Rhyme shook his head. “No, everything points to a bomb.”
“But on the outside?” Sellitto asked. “Never heard of that before.”
“That explains this,” Cooper called. The tech, wearing magnifying goggles and armed with a ceramic probe, was looking over bits of metal as fast as a cowboy counts heads in a herd. “Fragments of ferrous metal. Magnets. Wouldn’t stick to the aluminum skin but there was steel under it. And I’ve got bits of epoxy resin. He stuck the bomb on the outside with the magnets to hold it until the glue hardened.”
“And look at the shock waves in the epoxy,” Rhyme pointed out. “The glue wasn’t completely set, so he planted it not long before takeoff.”
“Can we brand the epoxy?”
“Nope. Generic composition. Sold everywhere.”
“Any hope of prints?
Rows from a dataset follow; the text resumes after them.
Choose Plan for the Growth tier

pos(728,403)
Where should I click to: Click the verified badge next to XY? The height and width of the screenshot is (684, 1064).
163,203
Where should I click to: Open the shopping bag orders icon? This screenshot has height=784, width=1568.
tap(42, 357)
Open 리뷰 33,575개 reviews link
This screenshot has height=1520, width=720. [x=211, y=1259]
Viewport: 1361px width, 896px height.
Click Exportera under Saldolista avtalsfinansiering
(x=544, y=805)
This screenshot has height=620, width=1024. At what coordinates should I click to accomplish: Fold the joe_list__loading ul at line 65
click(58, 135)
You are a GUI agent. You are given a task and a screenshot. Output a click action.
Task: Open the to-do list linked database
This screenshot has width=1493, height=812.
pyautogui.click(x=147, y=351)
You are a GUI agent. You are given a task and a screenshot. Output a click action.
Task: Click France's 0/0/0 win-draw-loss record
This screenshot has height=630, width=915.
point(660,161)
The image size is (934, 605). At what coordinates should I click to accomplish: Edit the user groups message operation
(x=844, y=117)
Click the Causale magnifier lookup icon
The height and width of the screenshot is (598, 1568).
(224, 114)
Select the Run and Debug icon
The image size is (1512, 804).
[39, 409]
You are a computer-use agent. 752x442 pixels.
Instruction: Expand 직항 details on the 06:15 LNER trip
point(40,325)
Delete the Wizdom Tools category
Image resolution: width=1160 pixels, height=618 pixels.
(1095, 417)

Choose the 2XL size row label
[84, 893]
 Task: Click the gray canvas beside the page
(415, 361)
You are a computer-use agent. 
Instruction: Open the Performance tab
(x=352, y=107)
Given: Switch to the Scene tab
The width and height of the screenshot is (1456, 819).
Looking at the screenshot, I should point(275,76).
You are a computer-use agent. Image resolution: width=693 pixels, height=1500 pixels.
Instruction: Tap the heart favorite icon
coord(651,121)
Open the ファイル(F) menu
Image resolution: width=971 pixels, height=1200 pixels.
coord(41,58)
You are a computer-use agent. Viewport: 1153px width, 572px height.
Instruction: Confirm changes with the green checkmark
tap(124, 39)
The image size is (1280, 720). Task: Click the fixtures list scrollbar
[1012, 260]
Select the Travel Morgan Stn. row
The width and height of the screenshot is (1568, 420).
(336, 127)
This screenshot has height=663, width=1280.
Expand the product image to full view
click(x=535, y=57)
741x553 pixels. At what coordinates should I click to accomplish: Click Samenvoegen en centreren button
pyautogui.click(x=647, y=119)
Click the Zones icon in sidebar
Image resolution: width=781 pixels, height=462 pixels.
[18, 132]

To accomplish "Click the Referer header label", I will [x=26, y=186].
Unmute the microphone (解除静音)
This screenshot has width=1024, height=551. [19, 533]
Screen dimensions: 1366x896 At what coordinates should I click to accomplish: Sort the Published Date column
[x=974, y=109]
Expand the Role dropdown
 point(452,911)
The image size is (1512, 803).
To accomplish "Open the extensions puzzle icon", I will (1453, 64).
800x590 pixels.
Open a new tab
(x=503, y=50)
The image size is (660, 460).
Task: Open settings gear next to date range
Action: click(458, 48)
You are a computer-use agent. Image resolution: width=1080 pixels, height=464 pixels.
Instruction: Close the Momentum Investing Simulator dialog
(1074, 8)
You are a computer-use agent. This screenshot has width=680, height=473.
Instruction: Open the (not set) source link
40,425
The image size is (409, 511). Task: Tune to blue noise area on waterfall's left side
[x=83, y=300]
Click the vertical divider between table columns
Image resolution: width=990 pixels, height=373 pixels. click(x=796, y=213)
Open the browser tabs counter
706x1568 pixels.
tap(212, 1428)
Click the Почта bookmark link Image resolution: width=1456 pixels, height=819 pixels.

Tell me true, Mel.”
Cooper’s answer was a faint, skeptical laugh. But he went through the motions anyway and scanned the fragments with the PoliLight wand. Nothing was evident except the blast residue. “Not a thing.”
“I want to smell it,” Rhyme announced.
“Smell it?” Sachs asked.
“With the brisance, we know it’s high explosive. I want to know exactly what kind.”
Many bombers used low explosives – substances that burn quickly but don’t explode unless confined in, say, a pipe or box. Gunpowder was the most common of these. High explosives – like plastic or TNT – detonate in their natural state and don’t need to be packed inside anything. They were expensive and hard to come by. The type and source of explosive could tell a lot about the bomber’s identity.
Sachs brought a bag to Rhyme’s chair and opened it. He inhaled.
“RDX,” Rhyme said, recognizing it immediately.
“Consistent with the brisance,” Cooper said. “You thinking C three or C four?” Cooper asked. RDX was the main component of these two plastic explosives, which were military; they were illegal for a civilian to possess.
“Not C three,” Rhyme said, again smelling the explosive as if it were a vintage Bordeaux. “No sweet smell… Not sure. And strange… I smell something else… GC it, Mel.”